> Extract to read
## START

Security guarantees — these are enforced, not aspirational:

  1. No shell. The runner uses fork + execve with an argv array. The model's argument never passes through a shell parser, so quoting / ; / backticks / $(…) cannot escape its argv slot.
  2. Absolute command path. Validated at load (regular file + executable bit). No PATH lookup, no PATH-hijack.
  3. Whole-element placeholders only. A model argument fills exactly one argv element; it can't be concatenated into a literal.
  4. Schema-validated arguments. Type errors are surfaced as a ToolResult::error before anything is spawned. Required-but- missing arguments are rejected.
  5. Hard caps. Manifest size (1 MiB), tools per manifest (128), params per tool (32), env passthrough size (16), argv elements (256), per-arg bytes (4 KiB). Each cap closes a class of DoS.
  6. Clean env by default. Only listed env_passthrough vars inherit. LD_PRELOAD, PATH, etc. don't leak in unless asked.
  7. Closed stdin. No way to feed the subprocess from the model.
  8. Process-group timeout. SIGTERM to the group on timeout_ms, SIGKILL after a 1 s grace — kills any grandchildren the command spawned, not just the top-level process.
  9. Inherited fds closed. All fds ≥ 3 are closed in the child before exec, so the agent's HTTP transport / log files / database handles do not leak into the spawned command.

## END

> Do this
Can you copy out the security guarantees above word for word, from the first line to the last?

> Recorded information
## START

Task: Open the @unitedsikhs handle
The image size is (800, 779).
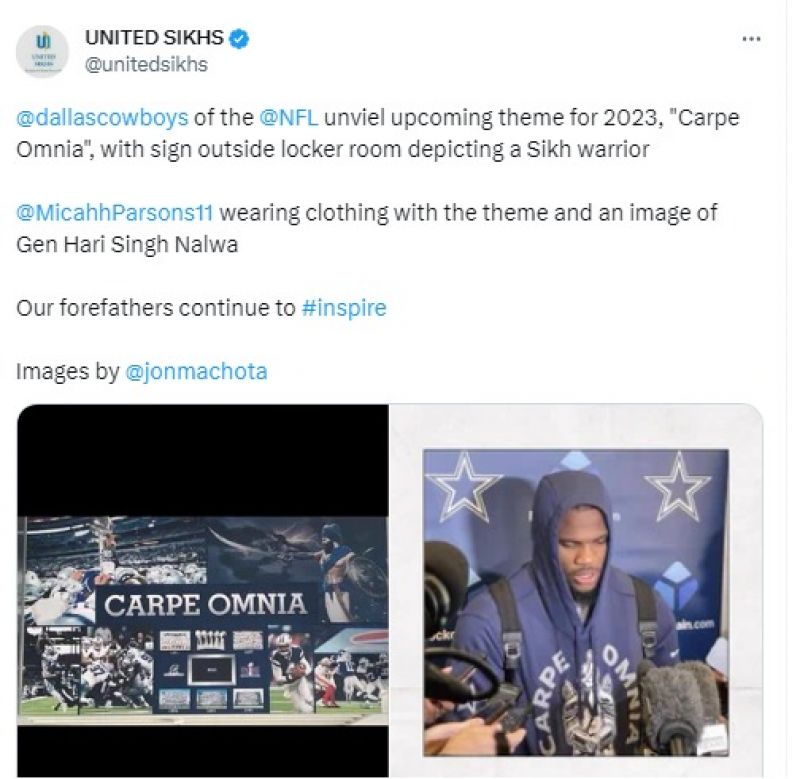Action: tap(146, 65)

## END

> Reply to the task
Security guarantees — these are enforced, not aspirational:

  1. No shell. The runner uses fork + execve with an argv array. The model's argument never passes through a shell parser, so quoting / ; / backticks / $(…) cannot escape its argv slot.
  2. Absolute command path. Validated at load (regular file + executable bit). No PATH lookup, no PATH-hijack.
  3. Whole-element placeholders only. A model argument fills exactly one argv element; it can't be concatenated into a literal.
  4. Schema-validated arguments. Type errors are surfaced as a ToolResult::error before anything is spawned. Required-but- missing arguments are rejected.
  5. Hard caps. Manifest size (1 MiB), tools per manifest (128), params per tool (32), env passthrough size (16), argv elements (256), per-arg bytes (4 KiB). Each cap closes a class of DoS.
  6. Clean env by default. Only listed env_passthrough vars inherit. LD_PRELOAD, PATH, etc. don't leak in unless asked.
  7. Closed stdin. No way to feed the subprocess from the model.
  8. Process-group timeout. SIGTERM to the group on timeout_ms, SIGKILL after a 1 s grace — kills any grandchildren the command spawned, not just the top-level process.
  9. Inherited fds closed. All fds ≥ 3 are closed in the child before exec, so the agent's HTTP transport / log files / database handles do not leak into the spawned command.